Sur quelque point du globe que ce soit, les constructions dérivent toujours de ces principes fondamentaux; soit de l'un ou de l'autre, soit des deux ensemble. Mais les origines sont d'autant plus apparentes qu'on remonte plus haut dans l'histoire des peuples. Cependant, jamais elles ne s'effacent entièrement.
Quant à l'ornementation, deux principes se trouvent également en présence chez les humains: l'ornementation géométrique et celle qui dérive d'une imitation des produits de la nature, faune et flore.
Il n'est peuplade si barbare qui ne possède certains éléments d'art, et c'est une illusion de croire que l'art se développe en raison du degré de l'état policé qu'aujourd'hui on appelle civilisation.
Un peuple de mœurs très barbares peut posséder, sinon un art très parfait, des éléments d'art susceptibles d'un grand développement. Et nous en avons la preuve tous les jours. Ces misérables Thibétains, qui vivent à l'état quasi sauvage, à notre point de vue européen, façonnent, cependant ces tissus merveilleux dont, à grand'peine, avec tous nos moyens de fabrication perfectionnés, nous imitons la composition et l'harmonie. Les pauvres chaudronniers hindous font avec des instruments élémentaires ces vases de cuivre repoussé et gravé dont le galbe et les dessins sont ravissants, et, chose étrange, les éléments de perfectionnement, qu'à notre point de vue nous apportons à ces artistes et artisans, ne font qu'altérer et détruire bientôt même leurs facultés créatrices, soit dans la composition, soit dans l'exécution. Les éléments d'art et d'industrie européens introduits en Chine et au Japon précipitent la décadence de l'art chez ces peuples avec une effrayante rapidité.
Il faut donc admettre que, dans un milieu barbare, des éléments d'art existent parfois et peuvent être assez puissants pour exercer une influence marquée dans le développement artistique de peuples relativement civilisés.
Ceci dit, nous devons considérer comment l'ornementation procède.
Les monuments d'art les plus anciens connus dans l'histoire de l'humanité sont certainement ces os d'animaux sur lesquels sont gravés des linéaments, monuments qui sont contemporains de l'âge de pierre primitif et se trouvent avec des débris de mammouths, de rennes et de l'ours des cavernes.
Jusqu'à présent on n'a découvert ces restes du génie primitif des humains que dans l'ouest de l'Europe[16] et on ne sait à quelle race les attribuer. Quoi qu'il en soit, ces gravures reproduisent habituellement des êtres animés: chevaux, mammouths, rennes, hommes, parfois des lignes dont on ne peut indiquer la signification, mais point de dessins géométriques, même rudimentaires.

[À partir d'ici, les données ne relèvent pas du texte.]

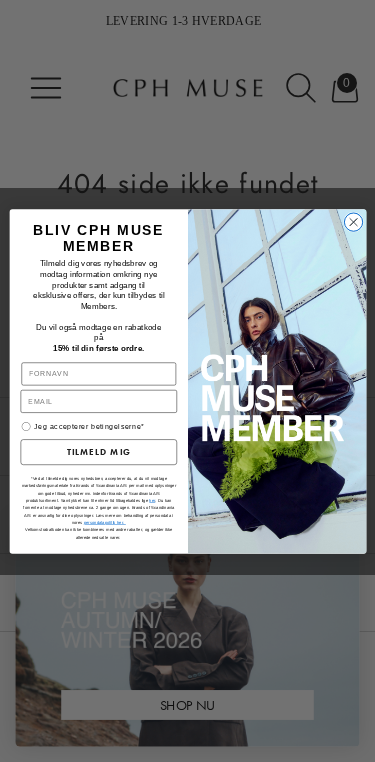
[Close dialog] (353, 221)
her (152, 500)
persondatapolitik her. (104, 522)
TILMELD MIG (98, 452)
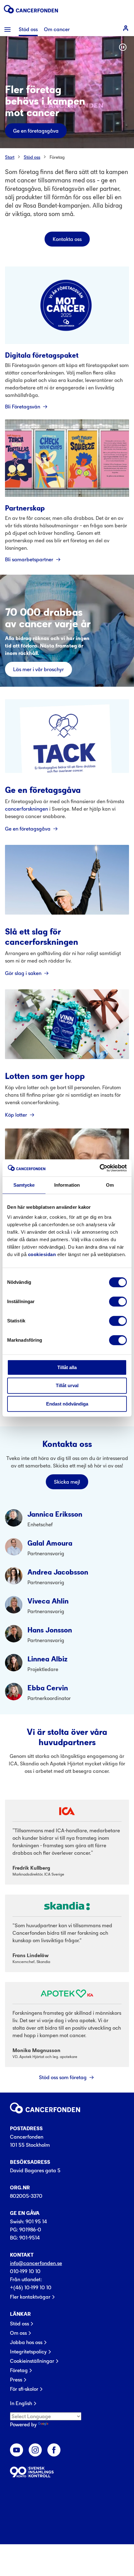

Peut-être des fouilles dirigées avec intelligence dans d'autres parties du monde feront-elles découvrir des monuments contemporains de ceux-ci et où apparaîtrait le tracé géométrique.
Mais si on arrive à une époque plus rapprochée de nous, les dessins géométriques se montrent[17]: cercles, triangles, lignes croisées, entrelacées, parallèles, spirales.
Sur les armes de bois, de corne ou d'os appartenant aux races noires les plus sauvages, aujourd'hui comme jadis—car la plupart de ces races ne paraissent pas susceptibles de progrès—les dessins géométriques sont fréquents, et, relativement très supérieurs comme correction aux grossières imitations des objets naturels.
Si l'on atteint des temps encore plus rapprochés de nous, on peut constater des faits qui ne manquent pas d'importance.
Pendant que certains peuples conservent l'ornement géométrique en y mêlant la faune et la flore, comme les Égyptiens, les Sémites en général, d'autres abandonnent entièrement le tracé géométrique dans l'ornementation pour se consacrer exclusivement à l'imitation de la faune et de la flore.
Tels ont été les Grecs pendant l'antiquité, telle a été en Occident, pendant le moyen âge, l'école française.
Il faut dire que ce sont là des exceptions; car, à toutes les époques de l'histoire, en Asie et chez les nations où les arts de l'Orient et sémitiques ont exercé une influence, l'ornementation mêle sans discontinuité les combinaisons géométriques à l'imitation de la faune et de la flore, et, même chez les Sémites, le tracé géométrique dans l'ornementation l'emporte singulièrement sur la flore, puis l'imitation de la faune fait défaut.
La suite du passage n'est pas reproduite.